- [Exercise requirements]
• A. In the lamp puzzle post, rewrite the stretch from "2. Every flip" through "the lightbulb twice.", substituting "bulb" for "lightbulb".
• B. Answer these questions from the lamp puzzle post:
(i) How many power sources must the 4-switch lamp have?
(ii) Which letters does the post suggest for labeling the wires?
(iii) Who posted it?

--- start Passage provided ---

You have two tasks. You must design a 3-switch lamp and a 4-switch lamp. It is recommended that you try the 3-switch lamp first. Your design will include a lightbulb, wires, switches and power sources. The design must follow these rules:

1. You may only use 1 lightbulb for each lamp. The 3-switch lamp can only have one power source, and the 4-switch lamp must have exactly two. You may use any number of wires.
2. Every flip of a switch, no matter the previous positions, must turn the lamp from on to off or off to on.
3. Each wire may connect to any number of switches, power sources, and other wires, and to the lightbulb.
4. Each switch has two separate positions to which wires can connect. If the switch is up, then all the wires connected to position 1 are considered connected to each other. If the switch is down, all the wires connected to position 2 are considered connected to each other.
5. The lightbulb turns on if and only if there exists a complete circuit that includes both the lightbulb and at least one power source.
6. A circuit is a sequence of wires, power sources, and the lightbulb where each is connected to the next item in the sequence (the last is connected to the first). No such sequence may list the same wire, power source, or the lightbulb twice.

I recommend that you denote the different wires with letters like A, B, C, etc.

In the same format as my previous post:

A: LB 1+ 2+ 3+
B: LB 1+ 2- 3-
C: P1 1- 2+ 3-
D: P1 1- 2- 3+
E: 1+ 1- 2+ 2-

This is essentially the same idea, but the two constraints are condensed into two wires each. So A and B constrain that if 2 and 3 are the same, 1 is +, and C and D constrain that if 2 and 3 are different, 1 is -. Or it could be viewed that out of wires A, B, C, and D, all four must be used in order to have a viable circuit, and each of A, B, C and D represents one of the four "good" configurations of switches we want to let through, and each of the "bad" configurations happens to be the binary negation of one of the "good" configurations, so that wire will not be active. Wire E then contains the necessary link between the switches, and it appears you don't actually need to include one of the switches (either 2 or 3, since 1 is the one we have constraints placed on), since the one that is excluded will necessarily then be the one for which current can go through in one hop from the power source to the light bulb.

This is provably the minimum amount of wires since in order to have a viable solution, current must form a complete circuit and go through each switch at least once, and the minimum number of edges to form a closed loop that goes through exactly 5 nodes is 5.

Posted by Avin on 2006-01-20 08:28:22

--- end Passage provided ---
--- start Information provided ---

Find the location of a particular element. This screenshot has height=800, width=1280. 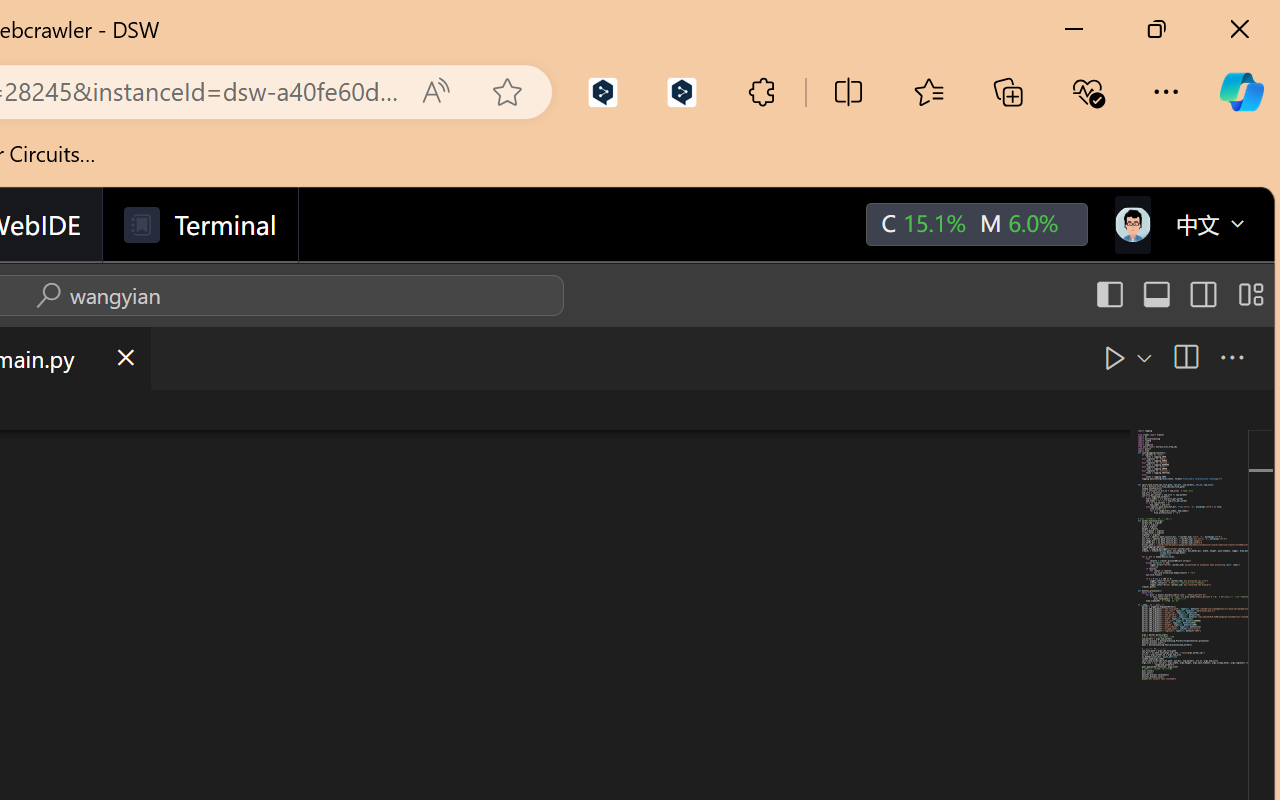

'Class: next-menu next-hoz widgets--iconMenu--BFkiHRM' is located at coordinates (1131, 225).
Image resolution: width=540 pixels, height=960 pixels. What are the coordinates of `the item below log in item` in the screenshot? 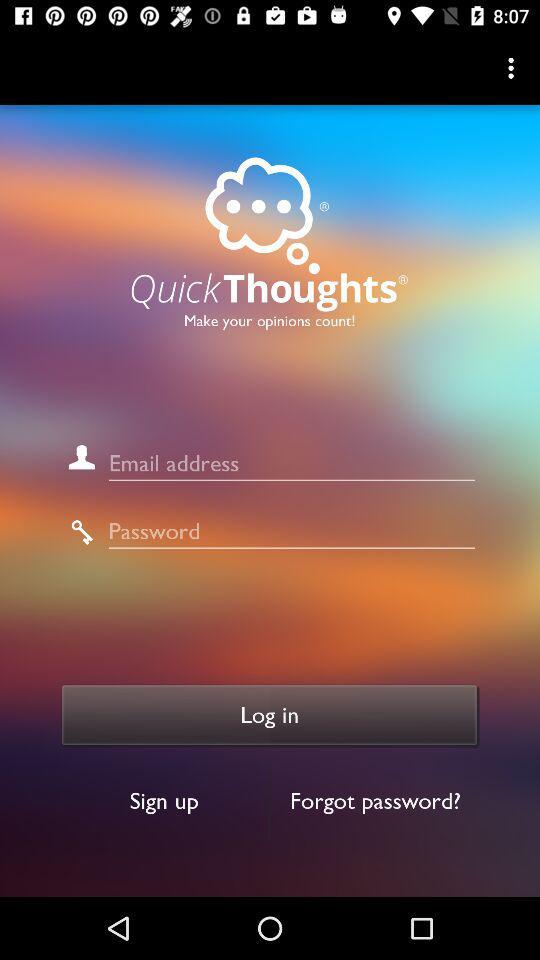 It's located at (375, 801).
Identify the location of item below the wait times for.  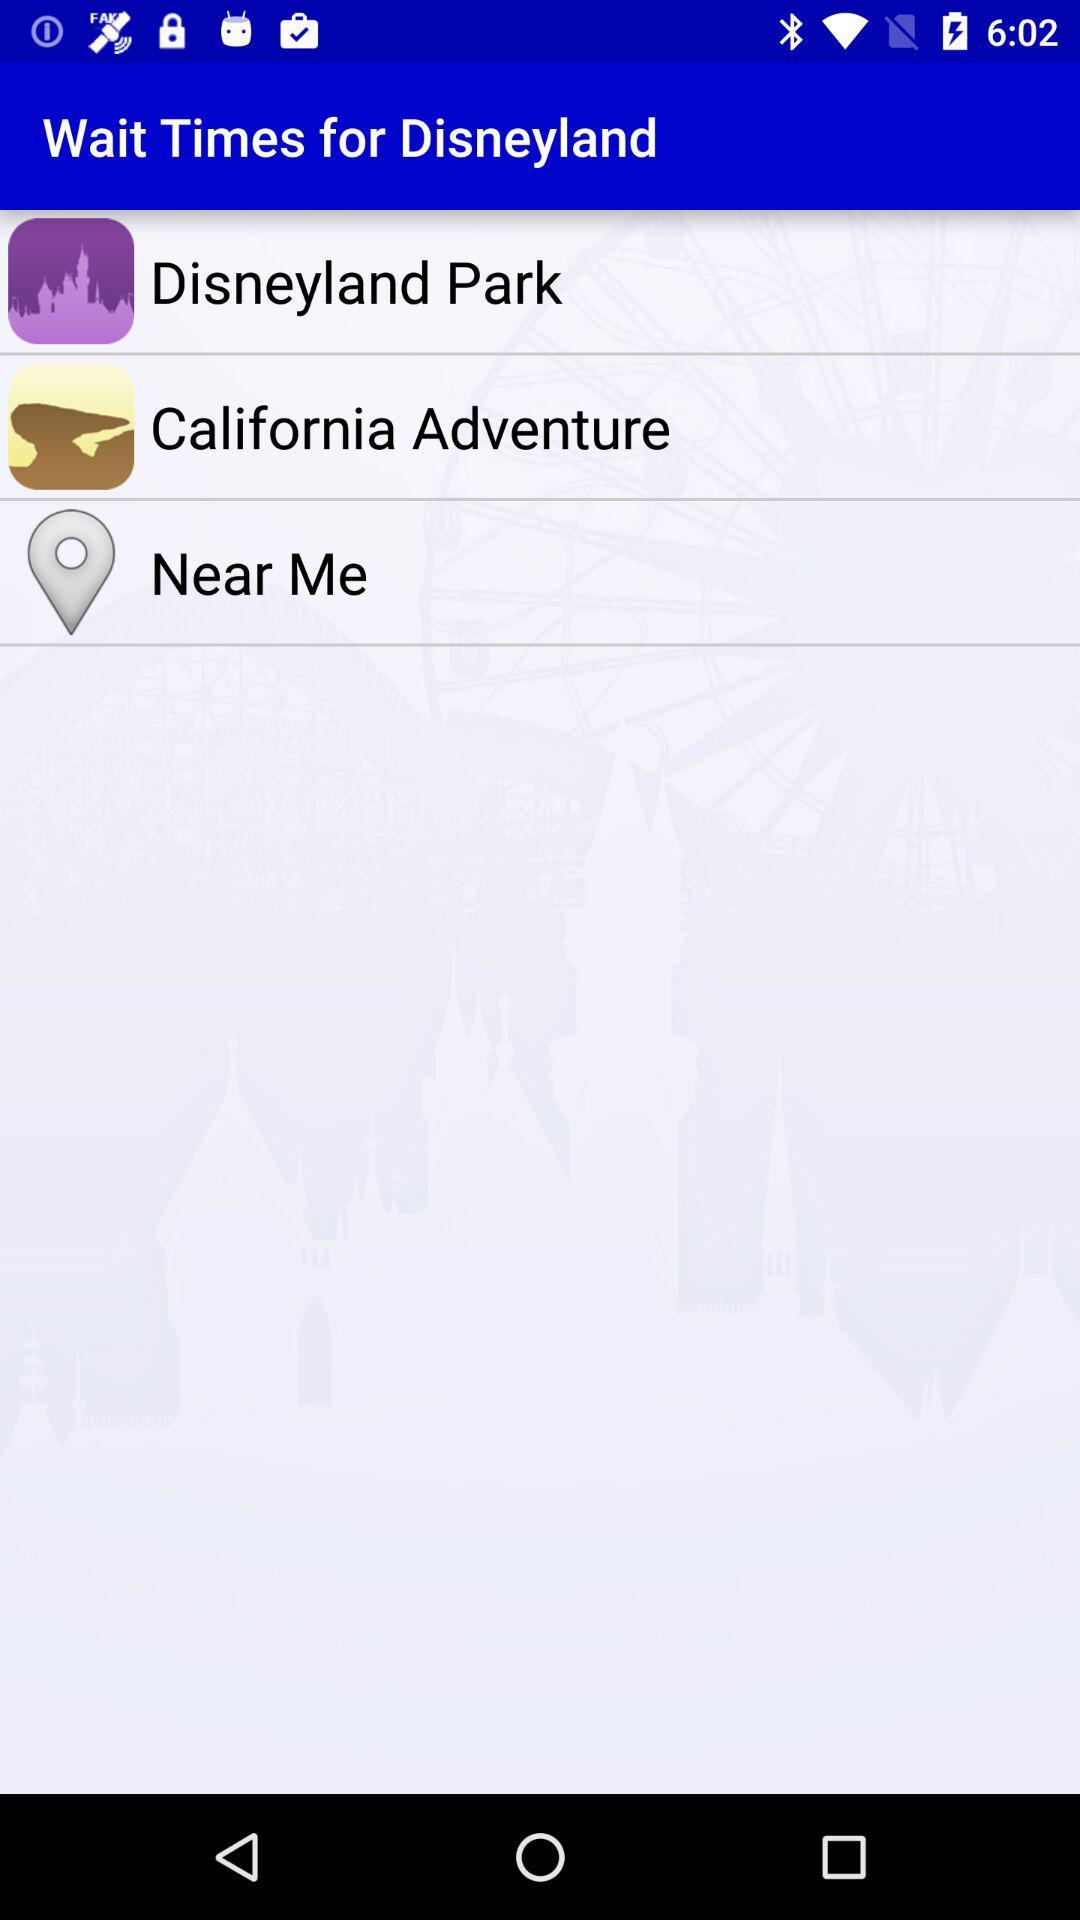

--- end Information provided ---

- [Responses in order]
• A.
2. Every flip of a switch, no matter the previous positions, must turn the lamp from on to off or off to on.
3. Each wire may connect to any number of switches, power sources, and other wires, and to the bulb.
4. Each switch has two separate positions to which wires can connect. If the switch is up, then all the wires connected to position 1 are considered connected to each other. If the switch is down, all the wires connected to position 2 are considered connected to each other.
5. The bulb turns on if and only if there exists a complete circuit that includes both the bulb and at least one power source.
6. A circuit is a sequence of wires, power sources, and the bulb where each is connected to the next item in the sequence (the last is connected to the first). No such sequence may list the same wire, power source, or the bulb twice.

• B.
(i) Exactly two.
(ii) A, B, C, and so on.
(iii) Avin.